Page MenuHomePhabricator

Add wikimedia-research/* GitHub repos to Codesearch
Closed, DeclinedPublic

Description

https://github.com/wikimedia-research/

Adding the repos in the above GitHub organisation would ease searching for uses of data collected via EventLogging/the Event Platform.

Note well that the repos are only available on GitHub.

Event Timeline

On a related note, are there plans to migrate from Github to Wikimedia GitLab?

We generally recommend not having code paths outside of wikimedia/ org in github too. For example, the github org has rules that enforces 2FA for owners. If you have to, sure. But it's not recommended.

Legoktm changed the task status from Open to Stalled.Jan 21 2023, 7:08 PM
Legoktm subscribed.

There is no support for codesearch to auto-discover repositories in an org on GitHub because it would require using their proprietary API.

Your options are to either provide a manual list of all repositories you want indexed or move to Wikimedia GitLab/Gerrit.

We generally recommend not having code paths outside of wikimedia/ org in github too. For example, the github org has rules that enforces 2FA for owners. If you have to, sure. But it's not recommended.

wikimedia-research also enforces 2FA for everyone in the org

There is no support for codesearch to auto-discover repositories in an org on GitHub because it would require using their proprietary API.

I mean, we're swimming in a big ocean of proprietary API & services usage already. If what you mean is that between rate limiting, authentication, and engineering the hook to the API it's just not worth all that extra effort, then sure, I agree.

Your options are to either provide a manual list of all repositories you want indexed or move to Wikimedia GitLab/Gerrit.

For what it's worth it doesn't look like Codesearch indexes Wikimedia GitLab either.

Compare https://codesearch.wmcloud.org/search/?q=NamedHivePartitionSensor&i=nope&files=&excludeFiles=&repos= to https://gitlab.wikimedia.org/search?search=NamedHivePartitionSensor&search_code=true&repository_ref=main&group_id=189&project_id=93

On a related note, are there plans to migrate from Github to Wikimedia GitLab?

We have some repos using GitHub Pages. If Wikimedia GitLab ever gets Pages enabled we can consider migrating. According to Kate Chapman on Slack as of yesterday that's not on the roadmap.
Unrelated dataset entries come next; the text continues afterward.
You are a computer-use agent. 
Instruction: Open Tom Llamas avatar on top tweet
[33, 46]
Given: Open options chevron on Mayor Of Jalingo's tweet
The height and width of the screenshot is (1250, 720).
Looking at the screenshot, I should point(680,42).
@phuedx: At the moment you should probably just use GitHub's search e.g. https://github.com/search?o=desc&q=org%3Awikimedia-research+event&s=indexed&type=Code

Should we just decline this ticket? I doubt it'll ever be resolved in a satisfactory way.

For what it's worth it doesn't look like Codesearch indexes Wikimedia GitLab either.
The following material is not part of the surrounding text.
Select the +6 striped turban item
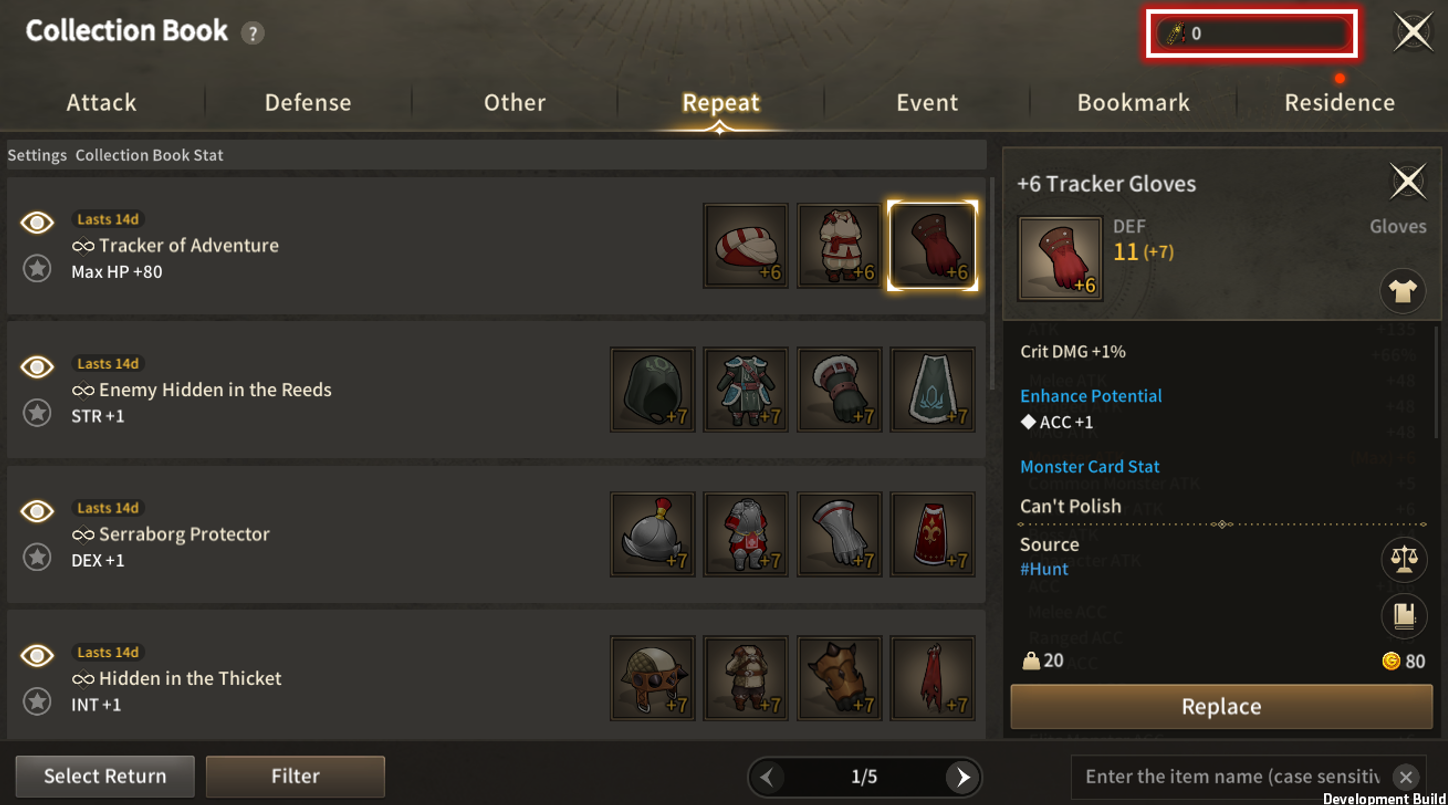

See T268196: Figure out the future of codesearch in a GitLab world for that...

We have some repos using GitHub Pages. If Wikimedia GitLab ever gets Pages enabled we can consider migrating. According to Kate Chapman on Slack as of yesterday that's not on the roadmap.

I'm not sure which "roadmap" this is about (and where to find it). I could not find a Phab ticket requesting enabling pages (or any discussion). Public links welcome!

There was some discussion about it in the original GitLab consultation but it seems when the results of the consultation were summarized that feature never made it to the roadmap.

We did explicitly ask to have private repos on GitLab a while back (T305082) and honestly that would actually be the single greatest motivator to switching to GL entirely, but there's been no movement on that.

There is no support for codesearch to auto-discover repositories in an org on GitHub because it would require using their proprietary API.

I mean, we're swimming in a big ocean of proprietary API & services usage already. If what you mean is that between rate limiting, authentication, and engineering the hook to the API it's just not worth all that extra effort, then sure, I agree.

codesearch was created as a replacement to proprietary services, has never used any proprietary APIs and never will.

For what it's worth it doesn't look like Codesearch indexes Wikimedia GitLab either.

It does.

Compare https://codesearch.wmcloud.org/search/?q=NamedHivePartitionSensor&i=nope&files=&excludeFiles=&repos= to https://gitlab.wikimedia.org/search?search=NamedHivePartitionSensor&search_code=true&repository_ref=main&group_id=189&project_id=93

Repositories are added upon request. I'm not aware of anyone asking for these repositories to be indexed.

codesearch was created as a replacement to proprietary services, has never used any proprietary APIs and never will.

I never said codesearch did.

Repositories are added upon request. I'm not aware of anyone asking for these repositories to be indexed.

Ah, on request. Got it. I see that Timo only suggested all GitLab repos also be indexed in Codesearch in T268196.

Anyway, there's nothing left to discuss on this ticket so I'm closing it.